Reinvesting in urban poor communities

23 Oct 2019 / 19:36 H.

HAVING a house is more than just about having a place to stay. A house offers you security and a place where you can live in comfort and security.

However, for the urban poor living in dilapidated buildings, their neighbourhoods are a far cry from the image of the safe, affordable and resilient communities put forward by the sustainable development goals.

Many low-income apartments in Petaling Jaya are barely 20 years old and are already in a state of decay with broken lifts, damaged playgrounds and halls, potholed roads and walls with peeling paint.

Meanwhile, money is a constant problem as joint management boards struggle with poor management leading to uncollected maintenance fees and resulting in frequent water cuts due to unpaid bills.

But the problem is not just structural. When asked what she hoped to see change, Noraida, a mother of five told my office that she hoped to see her children grow up in a safe environment. She said that she lived in constant fear that her children might be influenced by one of the drug pushers, gangsters and criminals in her neighbourhood.

The 11th sustainable development goal is to create sustainable cities and communities.

It is time that we move towards this by asking how we mitigate the inequalities and disparities in our society that are preventing the urban poor from taking part and being included in the development our cities.

Creating a caring community

The heart and soul of any community are its people. There are good and caring leaders in every community but how do we identify and empower these individuals with the knowledge and tools to create change within their own community.

The president of the residents association of Taman Medan Cahaya Block B is an example of a dedicated and respected community leader who has taken the initiative to uplift the residents. Ever since he moved into his neighbourhood, Fuad has gone all out to get the residents of his apartment block together.

He frequently engages residents by organising talks, classes and activities, and has also used these activities to get the local council and elected representatives to take part in the area.

Since becoming member of Parliament, my office has been able to run many community programmes for the residents including a successful health programme that has managed to promote healthy living among the urban poor.

The community leadership has been instrumental in allowing my volunteer team and me, who are from outside the B40 community, to build stronger relationships with the residents.

It is important to build the capacity of local leaders from these communities. My office has run several community programmes in Desa Mentari that target potential community leaders to provide them with the knowledge and skills they need to solve local issues.

We started with property rights and helping local leaders know the functions of the joint management boards, commissioner of buildings, local council and elected representatives. Next, we got them to design and run their programmes in their local communities.

We also run a childcare workshop for low-income women in the Lembah Subang Peoples’ Housing Project. This enabled the women to start their own childcare centres.

Government agencies and NGOs must work on improving the capacity of local leaders to contribute towards their community and not just provide for their individual economic needs.

Accessibility and social inclusion

Accessibility has two elements.

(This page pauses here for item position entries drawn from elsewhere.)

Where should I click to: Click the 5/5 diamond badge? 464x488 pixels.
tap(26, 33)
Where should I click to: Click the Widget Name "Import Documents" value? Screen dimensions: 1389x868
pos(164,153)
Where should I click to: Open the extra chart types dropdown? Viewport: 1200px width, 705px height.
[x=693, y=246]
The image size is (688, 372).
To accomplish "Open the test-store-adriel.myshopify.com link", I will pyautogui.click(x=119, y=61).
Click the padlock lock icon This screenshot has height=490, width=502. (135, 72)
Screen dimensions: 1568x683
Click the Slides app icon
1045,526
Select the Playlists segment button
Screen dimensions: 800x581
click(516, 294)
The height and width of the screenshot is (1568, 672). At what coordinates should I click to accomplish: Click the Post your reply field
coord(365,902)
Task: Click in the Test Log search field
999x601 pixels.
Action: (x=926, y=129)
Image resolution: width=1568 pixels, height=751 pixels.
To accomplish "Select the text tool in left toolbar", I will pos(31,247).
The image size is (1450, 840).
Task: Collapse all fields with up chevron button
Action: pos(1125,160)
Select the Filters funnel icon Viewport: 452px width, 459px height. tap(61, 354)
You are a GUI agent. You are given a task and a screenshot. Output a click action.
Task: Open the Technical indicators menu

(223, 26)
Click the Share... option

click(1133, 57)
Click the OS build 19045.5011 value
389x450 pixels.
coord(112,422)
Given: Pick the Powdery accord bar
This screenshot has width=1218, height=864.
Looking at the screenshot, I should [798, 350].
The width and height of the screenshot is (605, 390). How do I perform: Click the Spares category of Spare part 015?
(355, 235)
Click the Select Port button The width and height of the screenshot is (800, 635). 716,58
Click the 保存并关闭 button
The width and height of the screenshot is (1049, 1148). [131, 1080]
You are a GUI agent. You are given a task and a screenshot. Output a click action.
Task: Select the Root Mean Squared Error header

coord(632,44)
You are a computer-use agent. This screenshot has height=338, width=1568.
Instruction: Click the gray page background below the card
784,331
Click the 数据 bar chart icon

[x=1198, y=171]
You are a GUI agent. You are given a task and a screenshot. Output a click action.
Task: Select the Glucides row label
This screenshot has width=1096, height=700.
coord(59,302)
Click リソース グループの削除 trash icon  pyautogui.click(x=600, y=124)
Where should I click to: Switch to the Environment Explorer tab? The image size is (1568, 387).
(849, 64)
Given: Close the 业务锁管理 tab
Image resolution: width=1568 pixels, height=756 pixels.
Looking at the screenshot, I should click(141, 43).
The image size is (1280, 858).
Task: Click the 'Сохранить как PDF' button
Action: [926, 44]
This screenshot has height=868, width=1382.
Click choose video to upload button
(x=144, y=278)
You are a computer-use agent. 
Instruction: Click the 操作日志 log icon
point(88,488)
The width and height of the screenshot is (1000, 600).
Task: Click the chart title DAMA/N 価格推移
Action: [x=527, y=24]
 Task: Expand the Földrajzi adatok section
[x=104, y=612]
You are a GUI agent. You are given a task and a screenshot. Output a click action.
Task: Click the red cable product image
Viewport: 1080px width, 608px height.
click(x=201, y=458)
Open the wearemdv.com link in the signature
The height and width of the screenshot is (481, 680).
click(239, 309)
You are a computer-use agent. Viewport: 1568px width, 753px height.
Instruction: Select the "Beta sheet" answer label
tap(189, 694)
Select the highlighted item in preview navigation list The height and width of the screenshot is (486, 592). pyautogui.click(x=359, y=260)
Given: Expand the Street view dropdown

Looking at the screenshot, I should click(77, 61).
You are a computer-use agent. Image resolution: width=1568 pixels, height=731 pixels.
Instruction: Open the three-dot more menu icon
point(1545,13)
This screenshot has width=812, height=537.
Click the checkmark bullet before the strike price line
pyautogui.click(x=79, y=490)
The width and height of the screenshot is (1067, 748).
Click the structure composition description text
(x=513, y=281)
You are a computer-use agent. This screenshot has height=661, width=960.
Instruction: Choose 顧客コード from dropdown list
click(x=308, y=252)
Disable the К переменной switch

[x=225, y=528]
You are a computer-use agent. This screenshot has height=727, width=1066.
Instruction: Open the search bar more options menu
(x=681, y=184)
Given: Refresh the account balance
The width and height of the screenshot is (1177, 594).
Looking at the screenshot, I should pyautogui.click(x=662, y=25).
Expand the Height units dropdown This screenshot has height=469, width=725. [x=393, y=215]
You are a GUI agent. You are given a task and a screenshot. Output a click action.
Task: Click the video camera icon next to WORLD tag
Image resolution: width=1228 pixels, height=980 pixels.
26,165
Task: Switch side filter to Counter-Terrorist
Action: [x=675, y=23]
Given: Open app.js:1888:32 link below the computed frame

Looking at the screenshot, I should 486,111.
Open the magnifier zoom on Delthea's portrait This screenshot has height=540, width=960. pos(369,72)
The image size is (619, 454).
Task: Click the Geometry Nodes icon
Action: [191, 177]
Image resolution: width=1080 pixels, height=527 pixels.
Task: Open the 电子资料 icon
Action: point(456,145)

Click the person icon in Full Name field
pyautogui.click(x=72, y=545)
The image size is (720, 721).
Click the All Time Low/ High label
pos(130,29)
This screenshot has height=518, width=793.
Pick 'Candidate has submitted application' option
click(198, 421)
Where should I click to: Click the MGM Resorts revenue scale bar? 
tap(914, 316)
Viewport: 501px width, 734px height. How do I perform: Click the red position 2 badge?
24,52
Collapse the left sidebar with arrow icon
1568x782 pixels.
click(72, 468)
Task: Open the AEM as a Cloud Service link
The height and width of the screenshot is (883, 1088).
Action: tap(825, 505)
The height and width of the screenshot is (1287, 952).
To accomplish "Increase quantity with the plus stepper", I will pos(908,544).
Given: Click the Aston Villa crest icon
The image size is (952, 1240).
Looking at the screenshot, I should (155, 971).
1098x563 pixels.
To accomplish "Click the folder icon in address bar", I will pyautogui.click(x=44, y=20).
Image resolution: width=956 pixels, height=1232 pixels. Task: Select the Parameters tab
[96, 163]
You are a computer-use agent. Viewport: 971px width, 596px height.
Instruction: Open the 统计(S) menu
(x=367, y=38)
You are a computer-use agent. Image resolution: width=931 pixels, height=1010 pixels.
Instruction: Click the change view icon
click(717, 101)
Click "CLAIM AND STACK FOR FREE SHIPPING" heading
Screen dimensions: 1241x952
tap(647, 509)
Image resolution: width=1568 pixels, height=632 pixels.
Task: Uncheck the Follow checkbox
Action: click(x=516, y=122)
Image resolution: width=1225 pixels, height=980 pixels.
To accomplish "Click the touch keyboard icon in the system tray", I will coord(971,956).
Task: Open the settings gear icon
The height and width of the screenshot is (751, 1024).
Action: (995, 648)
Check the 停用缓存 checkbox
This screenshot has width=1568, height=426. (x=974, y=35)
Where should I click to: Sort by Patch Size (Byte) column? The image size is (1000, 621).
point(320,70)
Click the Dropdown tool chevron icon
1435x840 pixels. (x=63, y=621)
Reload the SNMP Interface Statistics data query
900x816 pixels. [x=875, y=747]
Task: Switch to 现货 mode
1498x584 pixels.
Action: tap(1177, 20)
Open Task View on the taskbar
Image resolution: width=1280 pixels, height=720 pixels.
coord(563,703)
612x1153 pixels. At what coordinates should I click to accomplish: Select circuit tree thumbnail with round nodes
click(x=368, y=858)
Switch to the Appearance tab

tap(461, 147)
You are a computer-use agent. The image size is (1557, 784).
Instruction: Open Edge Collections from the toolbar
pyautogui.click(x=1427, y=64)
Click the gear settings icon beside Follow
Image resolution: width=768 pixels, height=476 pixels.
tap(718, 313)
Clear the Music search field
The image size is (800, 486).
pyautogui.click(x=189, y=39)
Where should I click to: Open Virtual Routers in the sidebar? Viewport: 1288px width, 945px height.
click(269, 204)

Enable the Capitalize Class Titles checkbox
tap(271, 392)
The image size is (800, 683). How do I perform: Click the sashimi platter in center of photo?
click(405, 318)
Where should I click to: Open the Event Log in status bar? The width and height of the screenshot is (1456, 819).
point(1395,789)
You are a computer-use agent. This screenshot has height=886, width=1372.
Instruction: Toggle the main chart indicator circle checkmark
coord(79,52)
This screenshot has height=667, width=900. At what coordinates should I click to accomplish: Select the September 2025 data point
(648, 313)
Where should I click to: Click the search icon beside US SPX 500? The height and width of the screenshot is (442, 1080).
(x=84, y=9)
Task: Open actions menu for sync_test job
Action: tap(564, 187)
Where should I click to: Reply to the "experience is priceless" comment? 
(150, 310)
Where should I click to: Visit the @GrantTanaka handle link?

The first is the accessibility of residents to infrastructure, information and communication,which includes internet access, and access to public facilities. Cities like Avila in Spain, Salsburg in Austria and Berlin in Germany have pursued polices of accessibility which include providing pedestrian crossings, accessible infrastructure for public buildings and open spaces, and in the creation of a modern transport network.

One example of success is Berlin’s concept of a “Design for All – Public Open Space” that created a playground concept where children including those who are disabled can take part and play with other children.

Accessibility for disabled persons from poor income families in Malaysia is very bad, and many often end up trapped in their homes without any means of access to public services.

Improving urban housing cannot be done if we do not allow for a more participatory and inclusive discussions from all sides.

Capacity for the urban poor to take part in urban planning is always an issue in many developing countries and Malaysia is no exception. If we look at transport in Petaling Jaya for example, despite there being a free bus service and although it is supposed to serve high-density areas like Desa Mentari and Taman Medan, buses are unable to reach the residents due to the extremely narrow roads lined with parked cars.

Bus routes do not offer a direct connection from urban poor areas to public facilities such as the hospital and are a few connections away from train stations.

Aside from revamping the transport system, we must also improve access to jobs and services by creating development that is walkable and transit-accessible.

It is near impossible to survive in many areas even within the Klang Valley without a car. There is no quick or direct way to get from Old Town Market in Petaling Jaya to TTDI Jaya at the other end of my constituency using public transport.

We need to connect housing to transit to ensure low-income families do not end up having to stretch their resources on the long commute to work.

The need for policy guidance

The government needs a multi-dimensional approach to creating sustainable communities, it not just enough to increase the economic capacity of individuals without also looking at issues such as access to healthcare, education, public transport and housing.

Investing in these communities must be done without racial bias and must target all urban poor communities equally.

The urban poor have been overlooked and disenfranchised for many decades. They are often overworked, and their salaries are unable to offer them enough for a comfortable life.

In a sustainable community everyone feels safe, healthy and happy. More than that, there are job opportunities and their working lives are more rewarding. We must remember that we can only achieve sustainability in our cities if we include all who reside in them.